AIM OF THE EXERCISE:
Please restate word for word, and with nothing added, the lines that run from the one holding "Select the 德甲 league tab" to the end of the entries below.
START MATERIAL FOR THE TASK
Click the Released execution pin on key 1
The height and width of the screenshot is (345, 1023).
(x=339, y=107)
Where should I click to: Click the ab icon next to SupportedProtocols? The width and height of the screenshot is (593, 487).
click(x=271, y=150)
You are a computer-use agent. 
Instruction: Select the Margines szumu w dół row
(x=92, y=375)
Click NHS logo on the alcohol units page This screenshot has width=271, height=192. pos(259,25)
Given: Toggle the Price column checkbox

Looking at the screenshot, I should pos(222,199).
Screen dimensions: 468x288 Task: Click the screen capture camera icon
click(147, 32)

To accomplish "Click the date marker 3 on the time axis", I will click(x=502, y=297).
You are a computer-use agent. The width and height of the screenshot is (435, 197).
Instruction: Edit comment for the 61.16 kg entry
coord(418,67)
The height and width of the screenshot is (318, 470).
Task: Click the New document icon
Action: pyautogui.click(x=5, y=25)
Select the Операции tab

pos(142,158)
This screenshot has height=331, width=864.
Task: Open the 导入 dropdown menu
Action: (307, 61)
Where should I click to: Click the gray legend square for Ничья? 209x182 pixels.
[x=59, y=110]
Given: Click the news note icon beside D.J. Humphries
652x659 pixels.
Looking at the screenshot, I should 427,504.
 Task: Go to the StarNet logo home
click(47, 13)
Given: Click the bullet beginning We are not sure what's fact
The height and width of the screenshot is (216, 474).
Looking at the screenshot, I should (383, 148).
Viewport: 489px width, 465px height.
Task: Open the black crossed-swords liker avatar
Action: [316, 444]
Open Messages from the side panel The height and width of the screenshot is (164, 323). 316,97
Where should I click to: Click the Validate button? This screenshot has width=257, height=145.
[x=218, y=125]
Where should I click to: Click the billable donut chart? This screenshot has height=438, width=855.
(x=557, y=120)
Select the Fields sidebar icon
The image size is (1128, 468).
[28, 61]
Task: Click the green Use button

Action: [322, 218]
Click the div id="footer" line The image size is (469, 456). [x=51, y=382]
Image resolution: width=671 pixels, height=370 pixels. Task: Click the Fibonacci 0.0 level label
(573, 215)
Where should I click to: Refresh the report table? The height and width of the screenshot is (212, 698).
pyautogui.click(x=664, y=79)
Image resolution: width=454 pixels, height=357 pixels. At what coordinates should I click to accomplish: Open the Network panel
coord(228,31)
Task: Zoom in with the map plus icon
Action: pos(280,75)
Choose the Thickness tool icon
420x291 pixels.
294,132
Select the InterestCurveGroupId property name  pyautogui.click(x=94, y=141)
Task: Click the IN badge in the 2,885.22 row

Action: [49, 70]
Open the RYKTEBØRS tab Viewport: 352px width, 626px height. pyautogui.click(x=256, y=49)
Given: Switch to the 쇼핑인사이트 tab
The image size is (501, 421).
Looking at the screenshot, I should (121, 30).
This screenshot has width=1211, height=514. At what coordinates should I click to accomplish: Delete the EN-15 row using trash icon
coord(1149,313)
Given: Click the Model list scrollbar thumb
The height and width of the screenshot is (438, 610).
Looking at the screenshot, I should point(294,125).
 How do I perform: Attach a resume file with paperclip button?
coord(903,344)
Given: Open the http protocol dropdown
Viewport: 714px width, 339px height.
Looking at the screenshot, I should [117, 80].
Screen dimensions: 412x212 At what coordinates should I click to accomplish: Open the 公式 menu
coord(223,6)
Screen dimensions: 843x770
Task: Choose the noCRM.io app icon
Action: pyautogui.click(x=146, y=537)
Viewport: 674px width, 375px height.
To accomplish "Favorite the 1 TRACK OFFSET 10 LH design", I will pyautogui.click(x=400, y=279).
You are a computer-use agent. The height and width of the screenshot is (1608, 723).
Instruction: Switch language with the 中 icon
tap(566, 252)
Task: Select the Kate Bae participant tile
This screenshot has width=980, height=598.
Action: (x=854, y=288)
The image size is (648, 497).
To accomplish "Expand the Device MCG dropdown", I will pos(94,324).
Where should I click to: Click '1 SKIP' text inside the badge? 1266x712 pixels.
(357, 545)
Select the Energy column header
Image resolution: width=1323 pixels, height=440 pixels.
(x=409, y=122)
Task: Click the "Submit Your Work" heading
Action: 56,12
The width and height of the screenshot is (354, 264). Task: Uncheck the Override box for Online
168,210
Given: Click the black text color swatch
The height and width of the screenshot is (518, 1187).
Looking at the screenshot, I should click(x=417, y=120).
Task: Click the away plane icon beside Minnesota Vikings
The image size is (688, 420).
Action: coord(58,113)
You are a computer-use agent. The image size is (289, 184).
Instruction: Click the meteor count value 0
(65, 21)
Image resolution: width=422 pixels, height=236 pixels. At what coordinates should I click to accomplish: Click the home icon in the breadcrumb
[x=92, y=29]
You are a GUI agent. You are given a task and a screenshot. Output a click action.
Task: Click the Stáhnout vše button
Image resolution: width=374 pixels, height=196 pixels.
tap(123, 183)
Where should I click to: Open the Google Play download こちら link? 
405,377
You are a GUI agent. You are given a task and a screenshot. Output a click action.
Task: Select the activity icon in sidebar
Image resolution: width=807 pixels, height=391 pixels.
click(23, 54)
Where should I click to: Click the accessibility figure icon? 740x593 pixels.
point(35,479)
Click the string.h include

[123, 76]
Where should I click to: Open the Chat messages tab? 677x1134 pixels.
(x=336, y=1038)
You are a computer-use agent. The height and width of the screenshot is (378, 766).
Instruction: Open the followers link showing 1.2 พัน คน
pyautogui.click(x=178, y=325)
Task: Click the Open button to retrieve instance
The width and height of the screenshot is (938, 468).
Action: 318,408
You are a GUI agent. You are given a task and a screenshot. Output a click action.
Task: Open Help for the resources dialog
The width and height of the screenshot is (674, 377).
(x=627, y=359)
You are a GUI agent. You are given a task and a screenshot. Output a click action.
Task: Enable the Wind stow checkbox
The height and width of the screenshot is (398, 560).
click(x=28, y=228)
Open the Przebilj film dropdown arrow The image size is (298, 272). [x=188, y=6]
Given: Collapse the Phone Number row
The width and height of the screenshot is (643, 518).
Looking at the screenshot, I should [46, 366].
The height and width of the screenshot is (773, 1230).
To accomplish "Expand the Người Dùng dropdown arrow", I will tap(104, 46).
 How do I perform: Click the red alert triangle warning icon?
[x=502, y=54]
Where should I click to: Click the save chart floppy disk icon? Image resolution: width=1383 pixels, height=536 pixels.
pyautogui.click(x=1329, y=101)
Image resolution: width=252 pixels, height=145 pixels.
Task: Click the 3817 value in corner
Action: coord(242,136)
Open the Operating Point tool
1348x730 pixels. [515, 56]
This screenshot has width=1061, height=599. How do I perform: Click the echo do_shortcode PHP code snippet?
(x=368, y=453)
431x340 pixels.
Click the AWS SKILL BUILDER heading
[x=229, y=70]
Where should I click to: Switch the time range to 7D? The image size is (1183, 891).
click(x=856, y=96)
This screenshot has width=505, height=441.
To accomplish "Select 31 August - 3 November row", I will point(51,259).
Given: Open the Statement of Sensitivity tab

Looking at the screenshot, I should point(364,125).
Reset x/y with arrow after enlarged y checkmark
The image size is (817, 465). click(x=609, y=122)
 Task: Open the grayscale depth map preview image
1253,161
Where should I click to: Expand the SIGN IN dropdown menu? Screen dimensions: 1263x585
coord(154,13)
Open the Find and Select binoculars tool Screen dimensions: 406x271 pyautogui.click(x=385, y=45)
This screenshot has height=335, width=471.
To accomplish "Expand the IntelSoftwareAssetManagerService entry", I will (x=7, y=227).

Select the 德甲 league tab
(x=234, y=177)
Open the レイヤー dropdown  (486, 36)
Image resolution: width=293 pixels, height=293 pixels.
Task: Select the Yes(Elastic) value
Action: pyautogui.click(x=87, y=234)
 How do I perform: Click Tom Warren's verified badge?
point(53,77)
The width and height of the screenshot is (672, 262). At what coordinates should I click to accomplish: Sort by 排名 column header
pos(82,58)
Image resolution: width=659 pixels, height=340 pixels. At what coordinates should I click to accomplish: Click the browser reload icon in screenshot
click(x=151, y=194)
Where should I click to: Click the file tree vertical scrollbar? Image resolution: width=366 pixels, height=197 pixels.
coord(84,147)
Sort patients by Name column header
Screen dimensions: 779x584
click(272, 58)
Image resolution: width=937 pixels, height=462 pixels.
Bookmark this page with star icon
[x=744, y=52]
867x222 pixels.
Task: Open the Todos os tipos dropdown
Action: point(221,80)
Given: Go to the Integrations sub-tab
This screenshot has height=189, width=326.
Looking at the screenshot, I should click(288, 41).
END MATERIAL FOR THE TASK
EXERCISE ANSWER:
Select the 德甲 league tab
(x=234, y=177)
Open the レイヤー dropdown  (486, 36)
Image resolution: width=293 pixels, height=293 pixels.
Task: Select the Yes(Elastic) value
Action: pyautogui.click(x=87, y=234)
 How do I perform: Click Tom Warren's verified badge?
point(53,77)
The width and height of the screenshot is (672, 262). At what coordinates should I click to accomplish: Sort by 排名 column header
pos(82,58)
Image resolution: width=659 pixels, height=340 pixels. At what coordinates should I click to accomplish: Click the browser reload icon in screenshot
click(x=151, y=194)
Where should I click to: Click the file tree vertical scrollbar? Image resolution: width=366 pixels, height=197 pixels.
coord(84,147)
Sort patients by Name column header
Screen dimensions: 779x584
click(272, 58)
Image resolution: width=937 pixels, height=462 pixels.
Bookmark this page with star icon
[x=744, y=52]
867x222 pixels.
Task: Open the Todos os tipos dropdown
Action: point(221,80)
Given: Go to the Integrations sub-tab
This screenshot has height=189, width=326.
Looking at the screenshot, I should click(288, 41).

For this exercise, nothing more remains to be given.